Some excerpts from a CNBC article on decoupling:
The story goes that the market is “decoupling,” – that is, shaking off euro-land panic and instead focusing on the nascent U.S. economic recovery. In this scenario, stocks and the dollar can glide higher together while American investors remain blissfully unaware of the debt storm abroad.
Just don’t try selling it to Bob Janjuah, the flame-throwing co-head of global macro research at Nomura Securities, who believes decoupling is a myth that will be exposed sooner rather than later.
“Yet again, and certainly for the third year in a row, we are being told that the U.S. is over the worst and that a sustainable recovery is here,” Janjuah told clients. “We are expected to believe another ‘decoupling’ fairytale, only this time around neither Asia/EM (emerging markets) nor the Eurozone really matter to the U.S. economy.”
Inaction by leaders both in Europe and the U.S. to attack dual debt crises will hit investors later in the year, he said.
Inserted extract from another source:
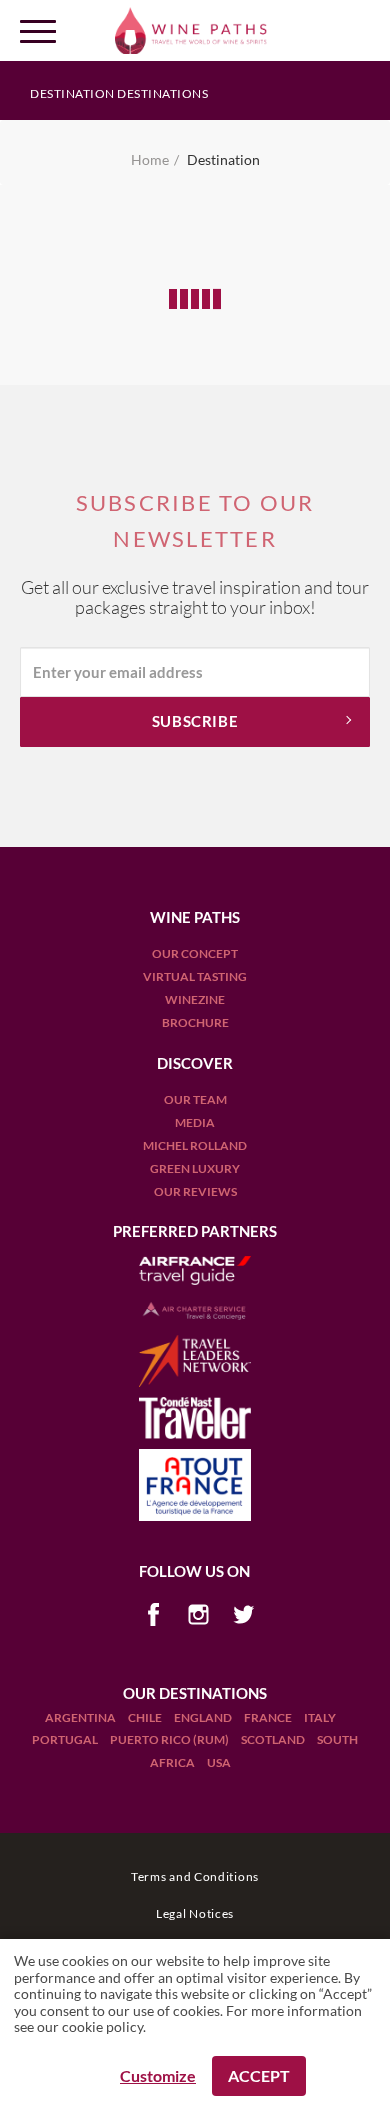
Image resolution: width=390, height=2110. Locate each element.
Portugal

In particular, he attacks the “neo-communist experiment in the West that relies on more debt and printing money in order to maintain the status quo.”
In the video below, we explore:
- Important S&P 500 (SPY) levels to watch on the upside and downside.
- How the decoupling theory played out in 2008.
- The technical state of global markets.
- Monthly Demark counts.
As we noted in a December video, the levels of debt around the globe have reached unsustainable levels, which will most likely put pressure on global economic growth. Despite numerous problems in Europe, investors seem to be hopping on the decoupling bandwagon. The ratio of bullish sentiment to bearish sentiment prompted Jason Haver to pen "Two-Year Study of Investor Sentiment Points to a Top." Some excerpts:
The latest American Association of Individual Investors (AAII) sentiment survey numbers were released yesterday, and amazingly, were virtually unchanged from the week prior. For the second week in a row, bearish investors remain at 17%, still near decade-long lows. This struck me as a rare situation, so I decided to investigate further.
I set out to uncover how the market reacted when there were two or more consecutive weeks of bearish investor percentages this low, using bears below 19% as the control figure (thus allowing for roughly 20% standard deviation in the data figures). After combing through 562 weeks of AAII data by hand, I discovered that since the 2000 market peak, there have only been 12 other occurrences of this scenario. Interestingly, the current back-to-back reading of less than 19% bearish is the first occurrence we’ve seen in almost six years. So indeed, this is a rare set up.